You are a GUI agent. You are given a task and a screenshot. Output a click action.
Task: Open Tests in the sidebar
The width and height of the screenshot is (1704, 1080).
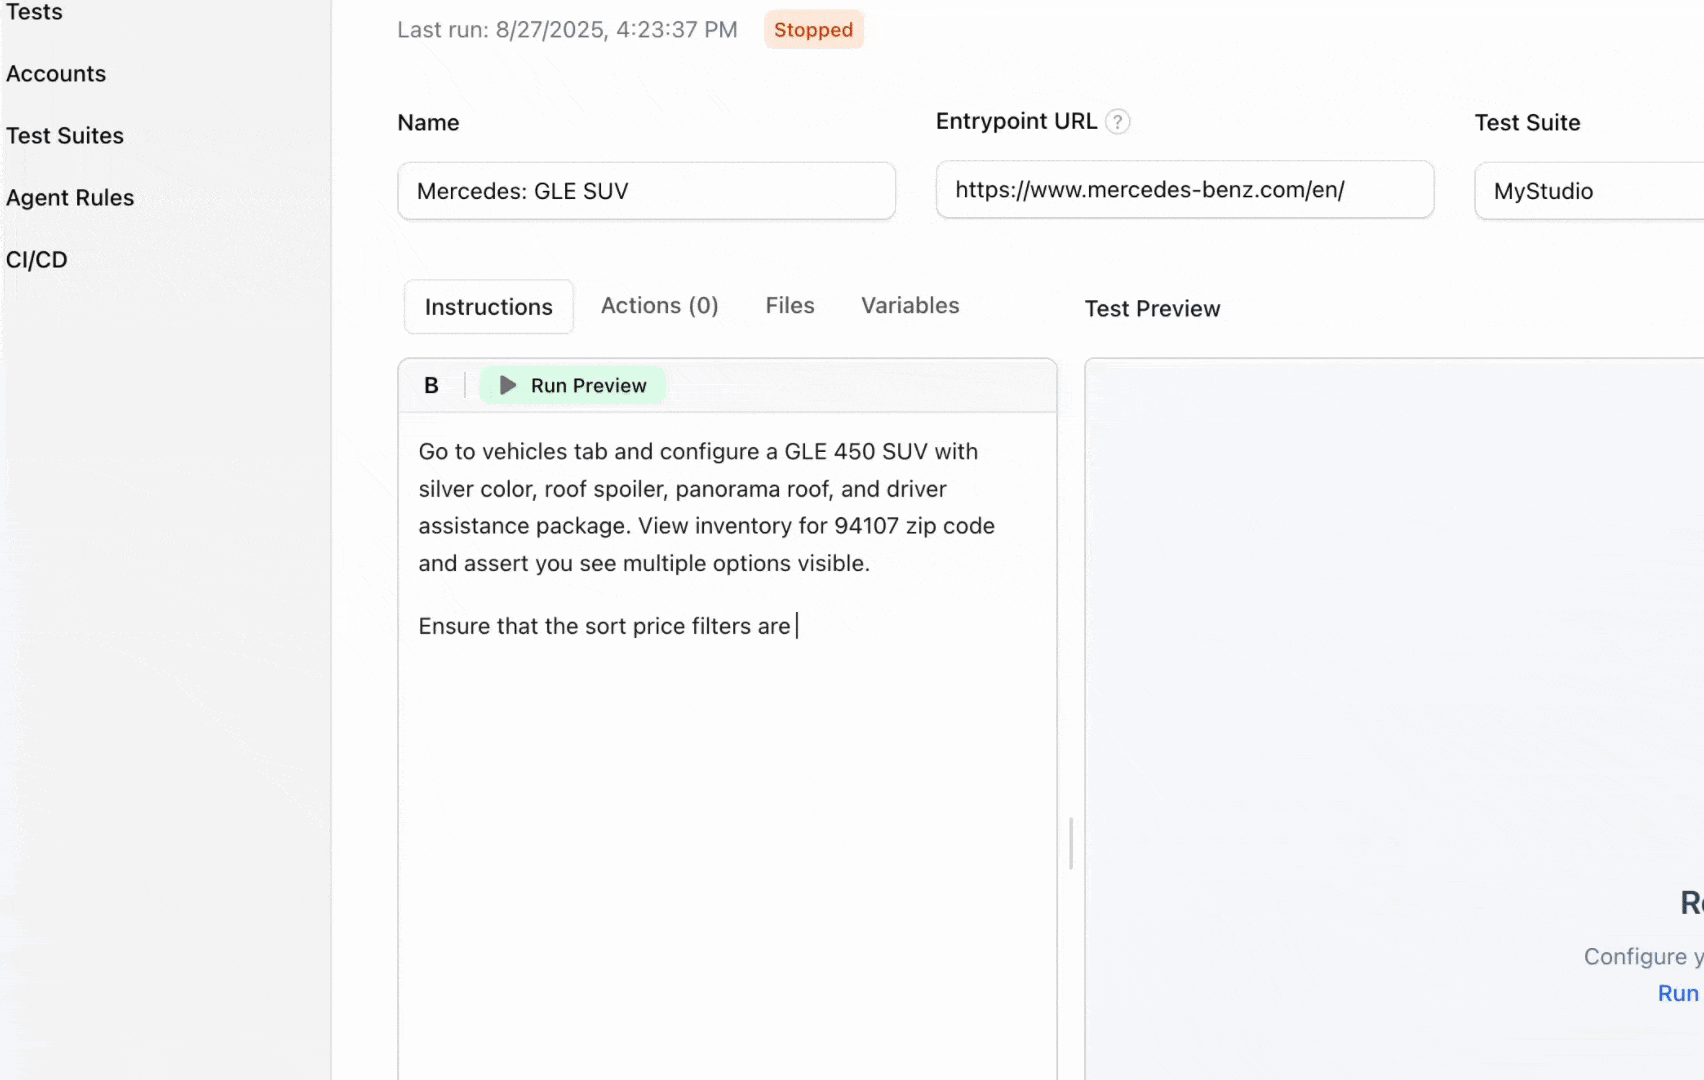pyautogui.click(x=34, y=12)
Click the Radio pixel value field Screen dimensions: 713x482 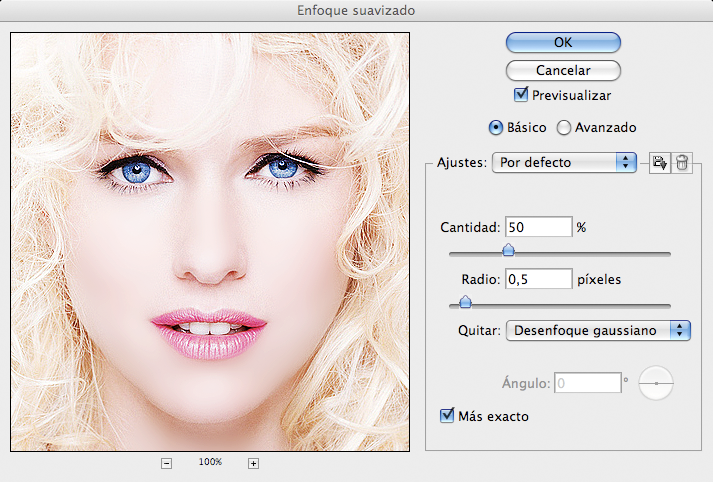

....

_Aim of the exercise_
In your output, include only the lines from the line containing "The width and" through the last line of the material above, exactly as they appear, and leave out the pictures.

_Answer for this exercise_
The width and height of the screenshot is (1704, 1080).
pyautogui.click(x=34, y=12)
Click the Radio pixel value field Screen dimensions: 713x482 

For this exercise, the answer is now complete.